> [Exercise aim]: Could you restate the entries below word for word?

> [Information given]:
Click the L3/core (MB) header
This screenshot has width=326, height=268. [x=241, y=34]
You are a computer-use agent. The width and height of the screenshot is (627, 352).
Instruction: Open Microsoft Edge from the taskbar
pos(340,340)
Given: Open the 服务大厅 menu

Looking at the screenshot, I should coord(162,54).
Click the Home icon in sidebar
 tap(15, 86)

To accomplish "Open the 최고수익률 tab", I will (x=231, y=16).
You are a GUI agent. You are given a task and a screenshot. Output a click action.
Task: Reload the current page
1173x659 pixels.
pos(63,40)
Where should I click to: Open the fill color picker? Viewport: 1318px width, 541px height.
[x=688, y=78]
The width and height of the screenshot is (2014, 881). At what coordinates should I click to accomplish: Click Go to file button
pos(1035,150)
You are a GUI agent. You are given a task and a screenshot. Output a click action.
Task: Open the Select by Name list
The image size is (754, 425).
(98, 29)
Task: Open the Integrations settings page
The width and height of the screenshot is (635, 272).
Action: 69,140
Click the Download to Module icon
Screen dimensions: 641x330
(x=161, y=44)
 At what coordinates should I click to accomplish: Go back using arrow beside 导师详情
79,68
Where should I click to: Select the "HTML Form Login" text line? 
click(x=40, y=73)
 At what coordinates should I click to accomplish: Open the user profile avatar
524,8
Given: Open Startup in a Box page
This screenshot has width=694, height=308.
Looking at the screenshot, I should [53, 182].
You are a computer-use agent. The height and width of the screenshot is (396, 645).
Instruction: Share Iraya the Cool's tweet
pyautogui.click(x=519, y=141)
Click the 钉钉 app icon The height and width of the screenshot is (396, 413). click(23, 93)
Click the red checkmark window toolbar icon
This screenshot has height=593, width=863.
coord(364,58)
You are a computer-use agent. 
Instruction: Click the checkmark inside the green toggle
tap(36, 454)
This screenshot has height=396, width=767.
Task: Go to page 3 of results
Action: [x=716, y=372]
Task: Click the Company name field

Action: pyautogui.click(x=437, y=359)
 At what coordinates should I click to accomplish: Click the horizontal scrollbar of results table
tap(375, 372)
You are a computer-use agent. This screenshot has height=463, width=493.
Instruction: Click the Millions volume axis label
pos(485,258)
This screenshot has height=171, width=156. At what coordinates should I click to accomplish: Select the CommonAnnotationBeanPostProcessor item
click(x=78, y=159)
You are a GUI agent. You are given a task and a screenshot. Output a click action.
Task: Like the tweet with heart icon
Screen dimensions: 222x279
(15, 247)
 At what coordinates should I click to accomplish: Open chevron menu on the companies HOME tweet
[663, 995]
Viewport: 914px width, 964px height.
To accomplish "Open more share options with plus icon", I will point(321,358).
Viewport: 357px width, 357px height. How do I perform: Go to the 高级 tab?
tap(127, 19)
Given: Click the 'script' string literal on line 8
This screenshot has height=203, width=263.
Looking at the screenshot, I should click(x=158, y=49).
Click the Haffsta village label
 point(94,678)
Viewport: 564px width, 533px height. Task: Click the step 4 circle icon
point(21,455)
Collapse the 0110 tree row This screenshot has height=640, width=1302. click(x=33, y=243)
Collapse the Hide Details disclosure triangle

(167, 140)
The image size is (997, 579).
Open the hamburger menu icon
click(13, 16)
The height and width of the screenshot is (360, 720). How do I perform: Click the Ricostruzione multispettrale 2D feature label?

> [Answer for the task]:
Click the L3/core (MB) header
This screenshot has width=326, height=268. [x=241, y=34]
You are a computer-use agent. The width and height of the screenshot is (627, 352).
Instruction: Open Microsoft Edge from the taskbar
pos(340,340)
Given: Open the 服务大厅 menu

Looking at the screenshot, I should coord(162,54).
Click the Home icon in sidebar
 tap(15, 86)

To accomplish "Open the 최고수익률 tab", I will (x=231, y=16).
You are a GUI agent. You are given a task and a screenshot. Output a click action.
Task: Reload the current page
1173x659 pixels.
pos(63,40)
Where should I click to: Open the fill color picker? Viewport: 1318px width, 541px height.
[x=688, y=78]
The width and height of the screenshot is (2014, 881). At what coordinates should I click to accomplish: Click Go to file button
pos(1035,150)
You are a GUI agent. You are given a task and a screenshot. Output a click action.
Task: Open the Select by Name list
The image size is (754, 425).
(98, 29)
Task: Open the Integrations settings page
The width and height of the screenshot is (635, 272).
Action: 69,140
Click the Download to Module icon
Screen dimensions: 641x330
(x=161, y=44)
 At what coordinates should I click to accomplish: Go back using arrow beside 导师详情
79,68
Where should I click to: Select the "HTML Form Login" text line? 
click(x=40, y=73)
 At what coordinates should I click to accomplish: Open the user profile avatar
524,8
Given: Open Startup in a Box page
This screenshot has width=694, height=308.
Looking at the screenshot, I should [53, 182].
You are a computer-use agent. The height and width of the screenshot is (396, 645).
Instruction: Share Iraya the Cool's tweet
pyautogui.click(x=519, y=141)
Click the 钉钉 app icon The height and width of the screenshot is (396, 413). click(23, 93)
Click the red checkmark window toolbar icon
This screenshot has height=593, width=863.
coord(364,58)
You are a computer-use agent. 
Instruction: Click the checkmark inside the green toggle
tap(36, 454)
This screenshot has height=396, width=767.
Task: Go to page 3 of results
Action: [x=716, y=372]
Task: Click the Company name field

Action: pyautogui.click(x=437, y=359)
 At what coordinates should I click to accomplish: Click the horizontal scrollbar of results table
tap(375, 372)
You are a computer-use agent. This screenshot has height=463, width=493.
Instruction: Click the Millions volume axis label
pos(485,258)
This screenshot has height=171, width=156. At what coordinates should I click to accomplish: Select the CommonAnnotationBeanPostProcessor item
click(x=78, y=159)
You are a GUI agent. You are given a task and a screenshot. Output a click action.
Task: Like the tweet with heart icon
Screen dimensions: 222x279
(15, 247)
 At what coordinates should I click to accomplish: Open chevron menu on the companies HOME tweet
[663, 995]
Viewport: 914px width, 964px height.
To accomplish "Open more share options with plus icon", I will point(321,358).
Viewport: 357px width, 357px height. How do I perform: Go to the 高级 tab?
tap(127, 19)
Given: Click the 'script' string literal on line 8
This screenshot has height=203, width=263.
Looking at the screenshot, I should click(x=158, y=49).
Click the Haffsta village label
 point(94,678)
Viewport: 564px width, 533px height. Task: Click the step 4 circle icon
point(21,455)
Collapse the 0110 tree row This screenshot has height=640, width=1302. click(x=33, y=243)
Collapse the Hide Details disclosure triangle

(167, 140)
The image size is (997, 579).
Open the hamburger menu icon
click(13, 16)
The height and width of the screenshot is (360, 720). How do I perform: Click the Ricostruzione multispettrale 2D feature label?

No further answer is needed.